Dave.. Actually I think putting in that way, thats a very thought provoking comment. I knew you didn't mean that shorters aren't causing anything, but I still didn't get the true impact of your post under rereading it. I think you have something there. Daytraders and perhaps even investors are flocking to become daytraders (that doesn't make me jump for joy as you might think because we want traders who understand that EDUCATION and a capital allocation that you won't miss too much is important. Some of them jump in with limited knowledge and expertise and begin to trade or try to)

Dave, the game did change. and it goes deeper than daytrading though. Investors are probably not necessarily shorting but taking profits after 2 or 3 rally days. I would say though that what is behind this going flat is not so much from a keen prescience or forethought to necessarily make the most money, they are just afraid to lose and yes of that I am guilty also.

The few times early this month a tech stock it was not the right decision at the time. Little by little I just changed my strategy completely but its only temporary (at least I hope so)scalping is for the birds, literally. You make bird feed money unless you buy 5,000 or 10,000 shares and I'm NOT a trader at those levels. I used to trade those levels but I don't any longer. I trade because I love it not because I need it and when you are stable in your financial situation you don't need that much 'exhiliration' . I might again some time but not now.

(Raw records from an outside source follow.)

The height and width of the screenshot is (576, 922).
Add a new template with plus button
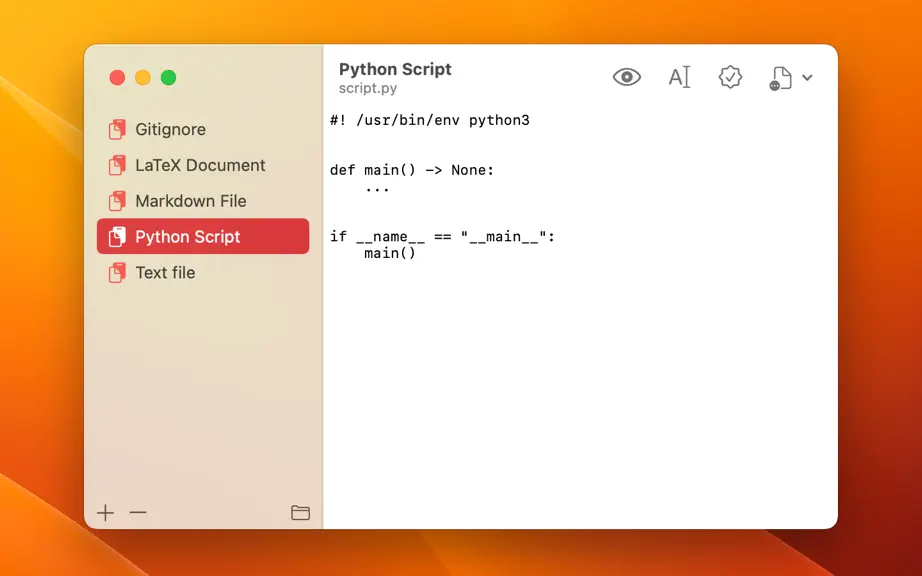(x=106, y=513)
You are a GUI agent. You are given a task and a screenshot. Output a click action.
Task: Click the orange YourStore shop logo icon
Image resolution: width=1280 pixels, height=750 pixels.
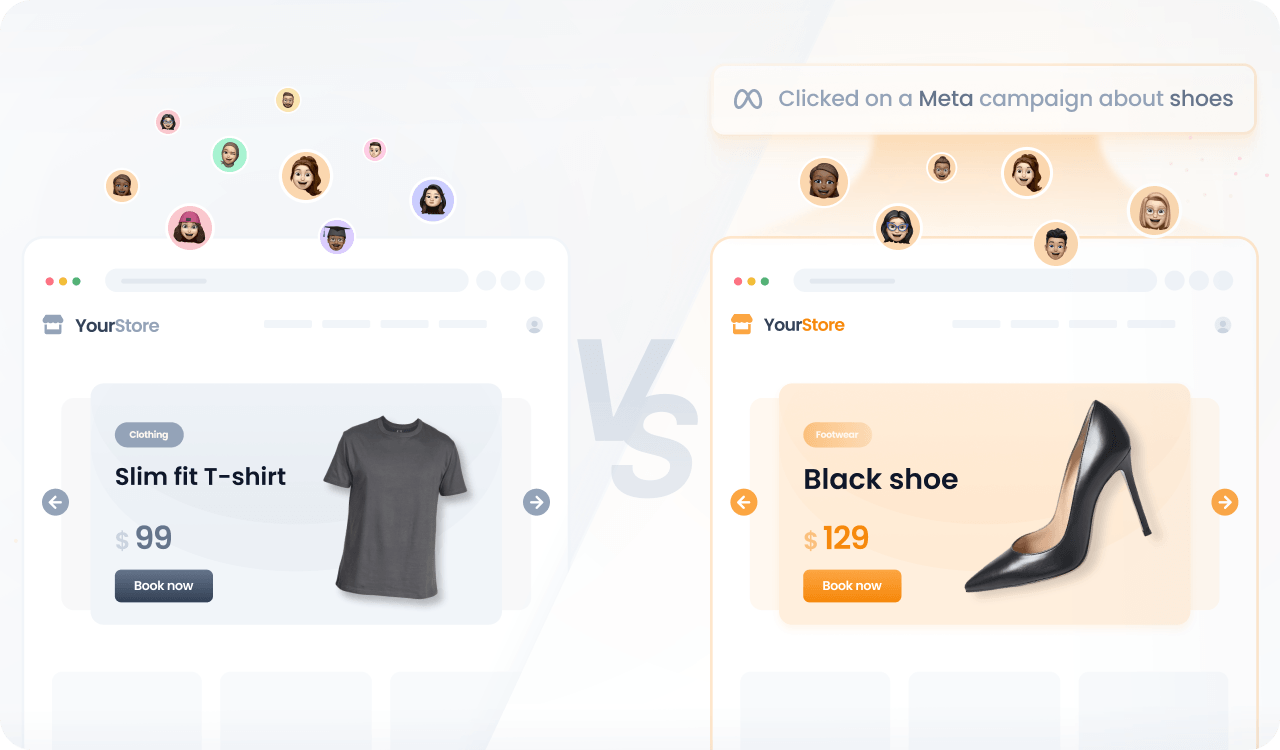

. If there is no choice I might scalp but not consistently and not for weeks or months. This depends on what you mean by scalping.. to me its entering too many times for too little. Holding a stock from say 9:50 to 10:10 or even 10:25 to 10:30 time frame is the average time frame I like.. more is better of course. Scalping has nothing really to do with time spent in the stock but rather HOW MANY TIMES HAVE YOU MADE THE TRADE in the same stock and during how long a time frame. (You can get 5 points in a 5 minute trade if its news or earnings driven or 15 minutes in a short)
And obviously the highly volatile stocks you like to take your 3 or 4 points but you should also trade less volatile stocks (i.e. the swing trades or the "slvn" like trades)

Its like we used to hold through earnings 18 months ago and now we mostly go long in a daytrade (hardly even a swing trade) go flat through and wait for the fireworks afterwards or in a small number of cases, we actually go long afterwards. Since PMCS puts through BEAS.. except for a number of potential good long holds like DELL, AMAT, CIEN and NUFO, where I could have profits the only side was the short side to hold. I let a nice profit in MARY wash away by holding that through earnings and luckily they weren't so I was able to get out relatively unscathed but still could have exited 5 days I had time to exit.

Now I virtually never hold through earnings.. PLAB and NVDA and ACTM were chancey but they came before MARY... so I won't take that chance again. Other people are also learning from mistakes and their conclusions might be "We don't Invest" we take profits.